# Local Craigs list Splitter for Sale



## Kenster (May 15, 2011)

What do you think about the following?  Would this be a good deal or am I better off spending another $150 or $200 and getting a new one?


http://houston.craigslist.org/grd/2380790514.html

*Huskee Log Splitter 25-ton - Honda 5.5 HP Motor

4 years old

No commercial use

Runs great - self contained - can pull behind vehicle.

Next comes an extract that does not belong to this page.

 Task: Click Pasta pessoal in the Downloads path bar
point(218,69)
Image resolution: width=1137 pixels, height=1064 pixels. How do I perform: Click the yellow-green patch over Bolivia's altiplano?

You can set it up to split wood sitting or standing.

*


----------



## SolarAndWood (May 15, 2011)

He is asking a premium for something that doesn't look like it has been under a roof since it left the factory. I don't think I'd pay more than 6 or 7 with the current price of a new 22.


----------



## yooperdave (May 15, 2011)

first appearances are it looks rough.  maybe it works great, though.  probably was stored outside without a cover???
there was a splitter for sale locally (2 hrs away) that looked new condition and was asking $800.  was a yard machine 25 or 27 ton vert/horz....but someone got it before me


----------



## Beetle-Kill (May 15, 2011)

Stored outside, uncovered. Fair amount of surface rust. Pressure and return lines looked slightly "grayed"- UV degradation. From being stored uncovered, outside. I'd pass at the asking price, maybe $500 to account for the fluid swap you'll need to do, and possible new lines. Just my .02


----------



## Kenster (May 15, 2011)

Here's another one.  Now this guy must be crazy.  $1000 for a used Husky.  TSC is running these for $1000 right now.  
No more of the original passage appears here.